START

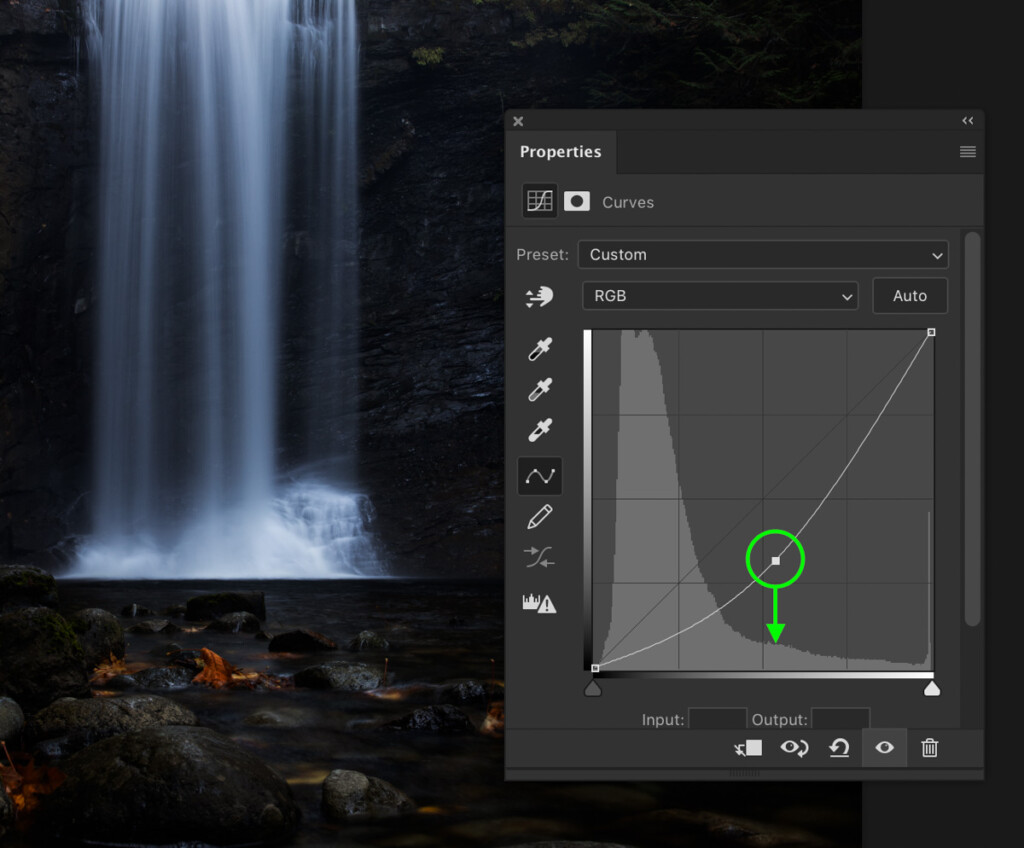
Task: Delete the Curves adjustment layer via trash
Action: [929, 748]
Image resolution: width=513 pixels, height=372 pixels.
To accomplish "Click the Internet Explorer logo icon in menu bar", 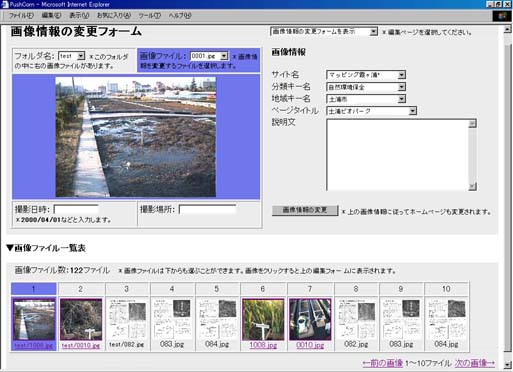I will 502,16.
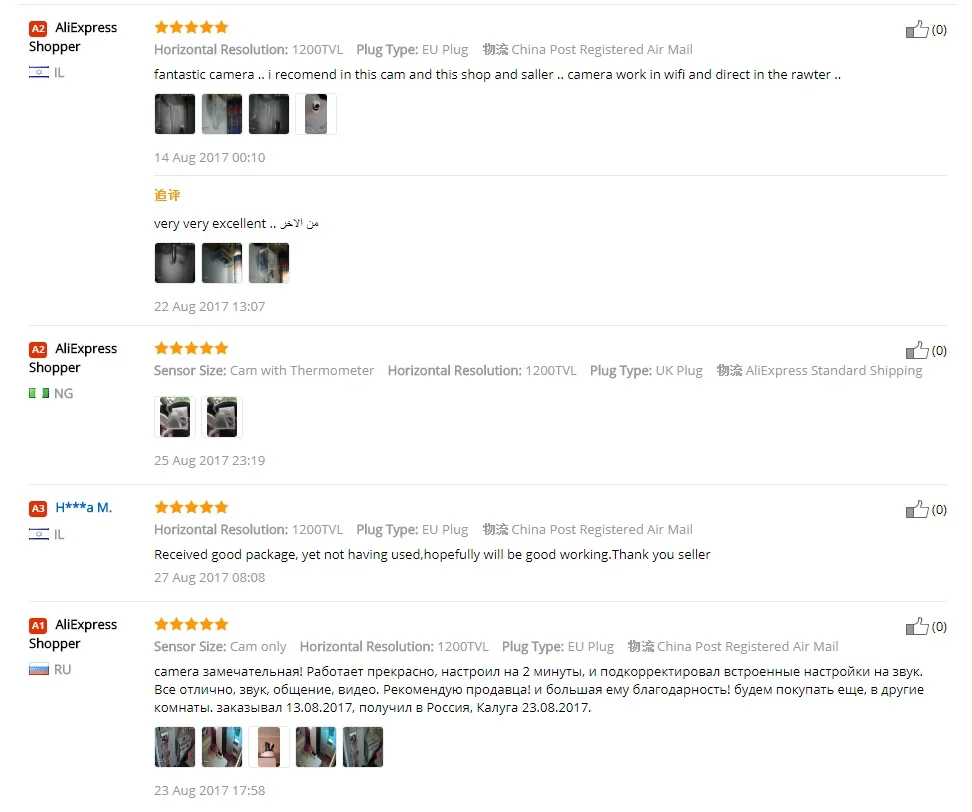Image resolution: width=972 pixels, height=812 pixels.
Task: Click the Russian flag icon beside RU
Action: [39, 669]
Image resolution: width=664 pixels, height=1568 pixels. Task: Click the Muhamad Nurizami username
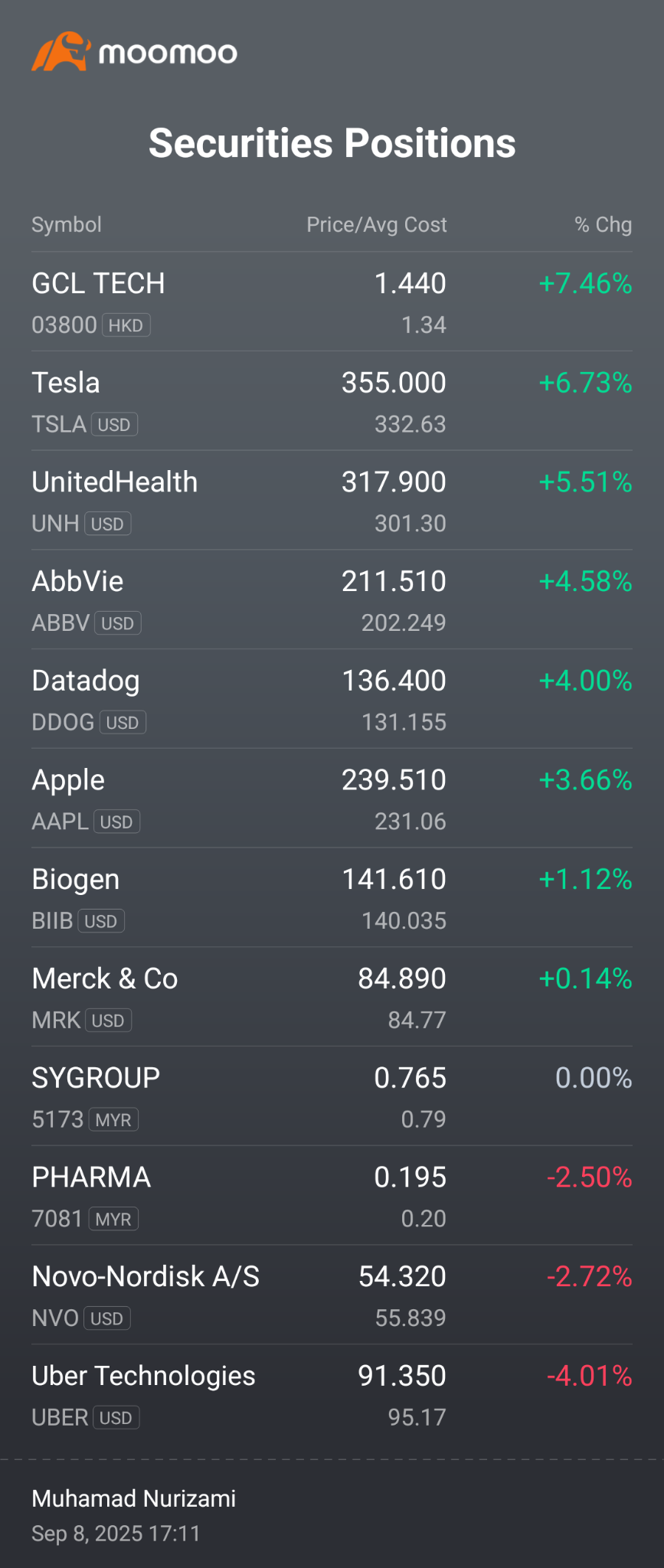click(x=134, y=1498)
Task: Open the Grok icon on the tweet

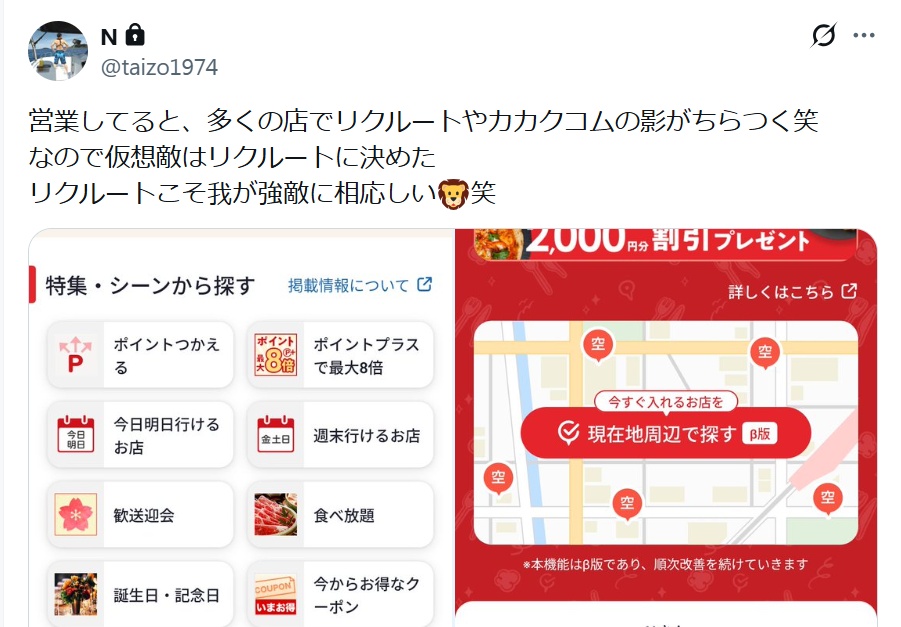Action: click(x=823, y=35)
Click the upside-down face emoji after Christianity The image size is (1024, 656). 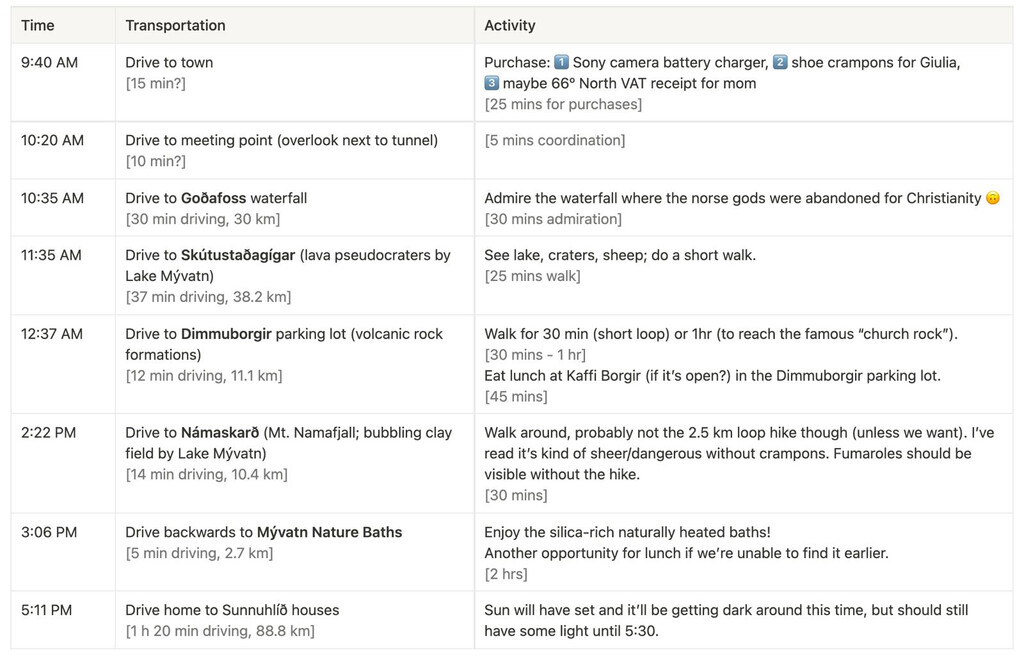point(993,199)
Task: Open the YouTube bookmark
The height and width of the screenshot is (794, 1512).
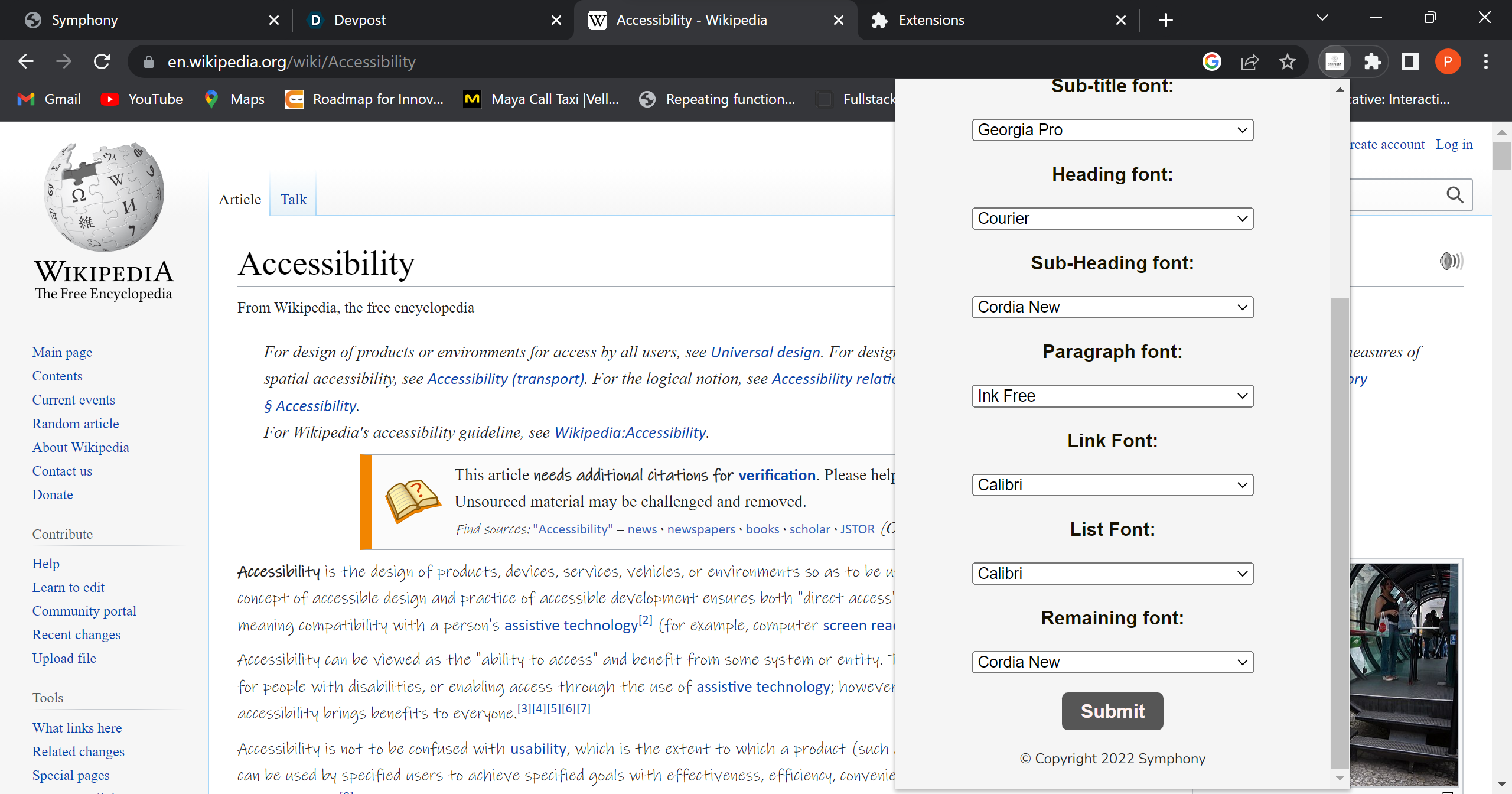Action: coord(142,99)
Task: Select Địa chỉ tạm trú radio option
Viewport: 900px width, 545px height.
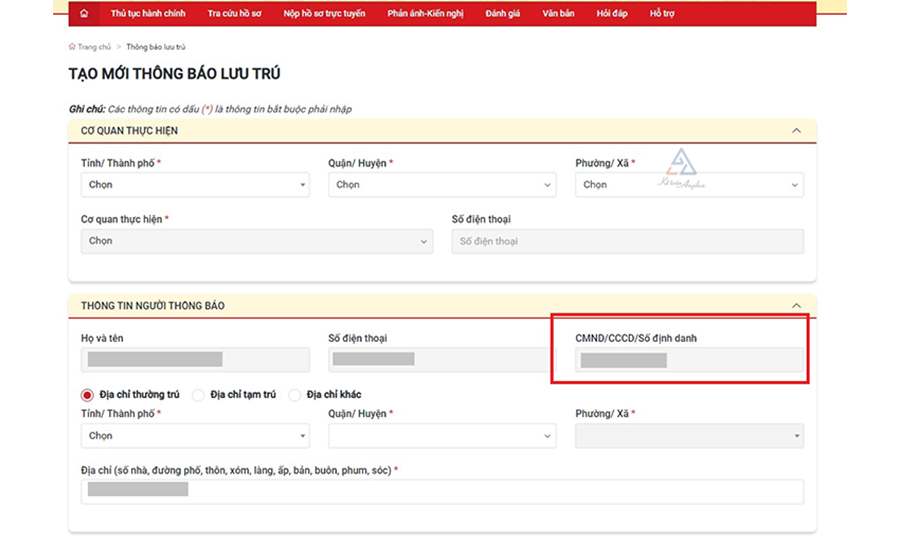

END

> What you should do:
Please count the lines above that contain the word "Open", matching case exactly, and give only the number.

> Written reply:
2